Until August, they had received the equivalent of $27 (U.S.) a month in the form of an electronic food voucher that allows families to buy what they need from local grocers.
Another 360,000 of the refugees in Jordan and Lebanon stopped receiving food assistance entirely last month. This was so the organization, which is entirely dependent on voluntary contributions, can focus resources on the most vulnerable among the refugees.
Even the contents of food boxes supplied to some four million displaced people inside Syria have been reduced by 25 per cent. "This means 25 per cent less rice, 25 per cent fewer lentils and so on," said Ms. Elkassaby, a native of Vancouver and a veteran of the fallout from the Syrian civil war the past four years.
"Mothers are eating just once a day so their children can get more food," she said. "This can't go on forever."
The program needs another $330-million to provide full assistance to the refugees and displaced Syrians until the end of the year.
Ironically, during the past four years, the WFP has watched as its funding has fallen year over year. It's now expected to be lower still because the advent of refugee sponsorships to Western countries is reducing the pressure that governments feel to support the WFP's emergency fund efforts – even though the the number of people making it to the West will be only a small percentage of the total number of Syrian refugees.
Though Jordan has constructed a camp that houses some 90,000 people, the vast majority of the 629,000 refugees in that country have been forced to find housing wherever they can and with whatever they can afford.

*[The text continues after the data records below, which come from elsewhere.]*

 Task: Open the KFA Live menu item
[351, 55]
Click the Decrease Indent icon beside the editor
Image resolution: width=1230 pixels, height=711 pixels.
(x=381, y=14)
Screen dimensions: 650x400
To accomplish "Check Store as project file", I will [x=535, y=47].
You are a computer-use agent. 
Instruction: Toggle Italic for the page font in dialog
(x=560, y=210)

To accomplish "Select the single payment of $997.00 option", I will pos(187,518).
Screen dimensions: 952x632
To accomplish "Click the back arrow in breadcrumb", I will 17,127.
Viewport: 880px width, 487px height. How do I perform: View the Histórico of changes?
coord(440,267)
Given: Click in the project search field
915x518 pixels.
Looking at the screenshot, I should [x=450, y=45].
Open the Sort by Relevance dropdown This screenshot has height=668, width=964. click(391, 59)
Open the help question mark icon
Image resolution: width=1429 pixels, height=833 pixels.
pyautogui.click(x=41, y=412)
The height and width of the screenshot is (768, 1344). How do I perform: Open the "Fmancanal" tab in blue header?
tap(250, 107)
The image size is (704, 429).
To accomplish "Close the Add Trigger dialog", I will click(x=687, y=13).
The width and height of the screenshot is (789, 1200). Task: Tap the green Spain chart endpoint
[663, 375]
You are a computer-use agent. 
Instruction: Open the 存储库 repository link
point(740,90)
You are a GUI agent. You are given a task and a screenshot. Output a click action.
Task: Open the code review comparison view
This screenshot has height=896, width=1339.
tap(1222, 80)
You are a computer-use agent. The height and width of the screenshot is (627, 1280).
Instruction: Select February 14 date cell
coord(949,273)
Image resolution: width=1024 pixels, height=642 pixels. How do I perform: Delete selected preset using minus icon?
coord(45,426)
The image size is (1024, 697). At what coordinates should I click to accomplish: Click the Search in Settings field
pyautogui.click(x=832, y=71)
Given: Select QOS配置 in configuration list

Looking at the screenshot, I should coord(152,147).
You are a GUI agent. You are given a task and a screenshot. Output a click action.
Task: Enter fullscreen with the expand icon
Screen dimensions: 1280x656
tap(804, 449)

People are selling off everything they brought with them and are begging in the streets of Amman in order to pay for rent. "Many are considering taking their chances and returning to Syria," said Ms. Elkassaby, "but they're scared."
The situation in Lebanon is worse with more than 1.1 million refugees and no camps in which to house any people. Fearful of another flood of refugees similar to the Palestinians in 1948 who came and never left, the government has even forbidden the construction of any permanent buildings to house people from Syria – "nothing with a foundation," a Lebanese reporter explained.
As a consequence, any of the people with money have rented rooms or flats; those with less money are crowded into shared spaces, while those with no money are holed up in more than a hundred makeshift-shanty towns in places such as the Bekaa Valley.
The United Nations High Commissioner for Refugees (UNHCR) reportedly does its best to weatherproof these plastic and plywood homes, but winter in Lebanon, especially in the Bekaa, is harsh.
All those Syrian refugees not in refugee camps must do without the services such facilities provide, including schools.
In Lebanon, more than 300,000 Syrian children have missed at least one year of primary school. Unicef, the United Nations children's foundation, in conjunction with Lebanese authorities, has reportedly begun a program to teach some 90,000 of the children this year during off hours in a number of schools.
Of the many people who fled Syria to take refuge in Lebanon, perhaps the most severely challenged are Palestinians whose families had taken refuge in Syria during the 1948-49 Arab-Israeli war.
Being a refugee twice-removed isn't easy, and these Palestinians now in Lebanon are not permitted the year-long residency document most Syrian refugees are given. At best, the Palestinians are granted only two- or three-month Lebanese residency documents before having to renew their papers – on tenterhooks lest permission be denied.
One Palestinian woman, who would give her name only as Umm Qassem (Qassem's mother), said in an interview in Lebanon that she was at her wits' end. She and her children had fled the conflict in Syria and found a place to stay in another Palestinian camp near Tripoli in northern Lebanon. There, they are neither recognized as Palestinian refugees nor as Syrian refugees, and receive no assistance from any agency.
Desperate to get her family to a better life, Umm Qassem said she approved a plan proposed by her oldest son, 17-year-old Qassem, to make his way by boat to Europe.
He set out in the early summer, she said. She hasn't heard from him since.